* REQUIRED TASK *
Can you copy the material below line for line, without changing anything?

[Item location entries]
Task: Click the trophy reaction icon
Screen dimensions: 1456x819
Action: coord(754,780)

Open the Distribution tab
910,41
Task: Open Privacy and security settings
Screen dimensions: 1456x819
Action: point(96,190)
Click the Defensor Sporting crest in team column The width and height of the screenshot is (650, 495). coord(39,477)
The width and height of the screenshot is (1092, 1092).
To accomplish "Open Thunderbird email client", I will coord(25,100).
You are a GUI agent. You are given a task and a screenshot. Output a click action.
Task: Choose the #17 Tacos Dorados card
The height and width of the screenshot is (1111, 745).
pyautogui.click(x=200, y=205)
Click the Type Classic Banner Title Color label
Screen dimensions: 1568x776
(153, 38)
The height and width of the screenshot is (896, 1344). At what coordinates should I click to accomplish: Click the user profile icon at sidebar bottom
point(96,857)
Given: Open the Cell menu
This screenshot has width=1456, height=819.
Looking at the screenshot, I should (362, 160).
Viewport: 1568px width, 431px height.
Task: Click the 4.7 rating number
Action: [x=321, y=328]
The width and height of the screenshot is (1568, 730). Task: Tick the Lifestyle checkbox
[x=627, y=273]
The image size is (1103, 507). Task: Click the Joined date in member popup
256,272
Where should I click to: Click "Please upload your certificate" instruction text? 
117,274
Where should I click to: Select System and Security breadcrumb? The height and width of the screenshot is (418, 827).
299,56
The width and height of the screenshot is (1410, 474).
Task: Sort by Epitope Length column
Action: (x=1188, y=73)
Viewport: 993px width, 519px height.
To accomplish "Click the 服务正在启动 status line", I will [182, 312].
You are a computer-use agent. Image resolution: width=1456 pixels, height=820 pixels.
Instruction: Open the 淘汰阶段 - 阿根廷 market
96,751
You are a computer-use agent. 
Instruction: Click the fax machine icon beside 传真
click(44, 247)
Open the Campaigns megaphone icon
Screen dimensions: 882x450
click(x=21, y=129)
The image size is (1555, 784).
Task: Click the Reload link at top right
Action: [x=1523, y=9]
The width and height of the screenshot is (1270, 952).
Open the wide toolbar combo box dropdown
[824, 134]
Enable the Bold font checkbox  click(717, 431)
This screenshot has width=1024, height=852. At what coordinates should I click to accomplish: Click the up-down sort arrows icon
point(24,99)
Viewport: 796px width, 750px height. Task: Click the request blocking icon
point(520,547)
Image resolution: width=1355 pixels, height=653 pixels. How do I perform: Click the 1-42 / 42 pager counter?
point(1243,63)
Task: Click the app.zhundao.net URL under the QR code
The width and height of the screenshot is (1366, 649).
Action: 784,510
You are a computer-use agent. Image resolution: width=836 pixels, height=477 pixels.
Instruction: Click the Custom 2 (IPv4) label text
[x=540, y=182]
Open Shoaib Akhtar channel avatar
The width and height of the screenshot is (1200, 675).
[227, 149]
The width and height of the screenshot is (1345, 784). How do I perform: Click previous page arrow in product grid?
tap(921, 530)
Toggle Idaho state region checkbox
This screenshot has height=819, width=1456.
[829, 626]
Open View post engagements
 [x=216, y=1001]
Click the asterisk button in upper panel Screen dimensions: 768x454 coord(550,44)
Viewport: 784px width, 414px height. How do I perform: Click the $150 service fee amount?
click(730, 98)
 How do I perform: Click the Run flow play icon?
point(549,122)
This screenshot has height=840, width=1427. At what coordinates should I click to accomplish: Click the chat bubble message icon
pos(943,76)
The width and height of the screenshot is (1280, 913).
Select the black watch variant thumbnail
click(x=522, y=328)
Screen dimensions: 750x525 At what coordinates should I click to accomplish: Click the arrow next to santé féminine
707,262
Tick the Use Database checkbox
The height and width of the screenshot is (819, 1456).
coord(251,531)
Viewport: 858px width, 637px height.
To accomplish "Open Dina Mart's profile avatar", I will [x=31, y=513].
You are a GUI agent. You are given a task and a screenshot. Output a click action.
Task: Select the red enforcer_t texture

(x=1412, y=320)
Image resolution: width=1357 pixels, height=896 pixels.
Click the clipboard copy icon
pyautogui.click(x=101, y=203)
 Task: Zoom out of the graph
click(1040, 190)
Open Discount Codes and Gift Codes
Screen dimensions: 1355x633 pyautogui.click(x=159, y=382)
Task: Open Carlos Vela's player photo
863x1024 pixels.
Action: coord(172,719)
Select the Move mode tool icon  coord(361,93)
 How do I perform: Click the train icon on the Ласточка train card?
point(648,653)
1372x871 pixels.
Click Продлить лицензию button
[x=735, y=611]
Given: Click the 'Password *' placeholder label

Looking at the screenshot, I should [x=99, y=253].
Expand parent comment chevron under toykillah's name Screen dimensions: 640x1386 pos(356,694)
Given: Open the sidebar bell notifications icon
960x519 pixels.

* RESULT OF THE TASK *
Task: Click the trophy reaction icon
Screen dimensions: 1456x819
Action: coord(754,780)

Open the Distribution tab
910,41
Task: Open Privacy and security settings
Screen dimensions: 1456x819
Action: point(96,190)
Click the Defensor Sporting crest in team column The width and height of the screenshot is (650, 495). coord(39,477)
The width and height of the screenshot is (1092, 1092).
To accomplish "Open Thunderbird email client", I will coord(25,100).
You are a GUI agent. You are given a task and a screenshot. Output a click action.
Task: Choose the #17 Tacos Dorados card
The height and width of the screenshot is (1111, 745).
pyautogui.click(x=200, y=205)
Click the Type Classic Banner Title Color label
Screen dimensions: 1568x776
(153, 38)
The height and width of the screenshot is (896, 1344). At what coordinates should I click to accomplish: Click the user profile icon at sidebar bottom
point(96,857)
Given: Open the Cell menu
This screenshot has width=1456, height=819.
Looking at the screenshot, I should (362, 160).
Viewport: 1568px width, 431px height.
Task: Click the 4.7 rating number
Action: [x=321, y=328]
The width and height of the screenshot is (1568, 730). Task: Tick the Lifestyle checkbox
[x=627, y=273]
The image size is (1103, 507). Task: Click the Joined date in member popup
256,272
Where should I click to: Click "Please upload your certificate" instruction text? 
117,274
Where should I click to: Select System and Security breadcrumb? The height and width of the screenshot is (418, 827).
299,56
The width and height of the screenshot is (1410, 474).
Task: Sort by Epitope Length column
Action: (x=1188, y=73)
Viewport: 993px width, 519px height.
To accomplish "Click the 服务正在启动 status line", I will [182, 312].
You are a computer-use agent. Image resolution: width=1456 pixels, height=820 pixels.
Instruction: Open the 淘汰阶段 - 阿根廷 market
96,751
You are a computer-use agent. 
Instruction: Click the fax machine icon beside 传真
click(44, 247)
Open the Campaigns megaphone icon
Screen dimensions: 882x450
click(x=21, y=129)
The image size is (1555, 784).
Task: Click the Reload link at top right
Action: [x=1523, y=9]
The width and height of the screenshot is (1270, 952).
Open the wide toolbar combo box dropdown
[824, 134]
Enable the Bold font checkbox  click(717, 431)
This screenshot has width=1024, height=852. At what coordinates should I click to accomplish: Click the up-down sort arrows icon
point(24,99)
Viewport: 796px width, 750px height. Task: Click the request blocking icon
point(520,547)
Image resolution: width=1355 pixels, height=653 pixels. How do I perform: Click the 1-42 / 42 pager counter?
point(1243,63)
Task: Click the app.zhundao.net URL under the QR code
The width and height of the screenshot is (1366, 649).
Action: 784,510
You are a computer-use agent. Image resolution: width=836 pixels, height=477 pixels.
Instruction: Click the Custom 2 (IPv4) label text
[x=540, y=182]
Open Shoaib Akhtar channel avatar
The width and height of the screenshot is (1200, 675).
[227, 149]
The width and height of the screenshot is (1345, 784). How do I perform: Click previous page arrow in product grid?
tap(921, 530)
Toggle Idaho state region checkbox
This screenshot has height=819, width=1456.
[829, 626]
Open View post engagements
 [x=216, y=1001]
Click the asterisk button in upper panel Screen dimensions: 768x454 coord(550,44)
Viewport: 784px width, 414px height. How do I perform: Click the $150 service fee amount?
click(730, 98)
 How do I perform: Click the Run flow play icon?
point(549,122)
This screenshot has height=840, width=1427. At what coordinates should I click to accomplish: Click the chat bubble message icon
pos(943,76)
The width and height of the screenshot is (1280, 913).
Select the black watch variant thumbnail
click(x=522, y=328)
Screen dimensions: 750x525 At what coordinates should I click to accomplish: Click the arrow next to santé féminine
707,262
Tick the Use Database checkbox
The height and width of the screenshot is (819, 1456).
coord(251,531)
Viewport: 858px width, 637px height.
To accomplish "Open Dina Mart's profile avatar", I will [x=31, y=513].
You are a GUI agent. You are given a task and a screenshot. Output a click action.
Task: Select the red enforcer_t texture

(x=1412, y=320)
Image resolution: width=1357 pixels, height=896 pixels.
Click the clipboard copy icon
pyautogui.click(x=101, y=203)
 Task: Zoom out of the graph
click(1040, 190)
Open Discount Codes and Gift Codes
Screen dimensions: 1355x633 pyautogui.click(x=159, y=382)
Task: Open Carlos Vela's player photo
863x1024 pixels.
Action: coord(172,719)
Select the Move mode tool icon  coord(361,93)
 How do I perform: Click the train icon on the Ласточка train card?
point(648,653)
1372x871 pixels.
Click Продлить лицензию button
[x=735, y=611]
Given: Click the 'Password *' placeholder label

Looking at the screenshot, I should [x=99, y=253].
Expand parent comment chevron under toykillah's name Screen dimensions: 640x1386 pos(356,694)
Given: Open the sidebar bell notifications icon
960x519 pixels.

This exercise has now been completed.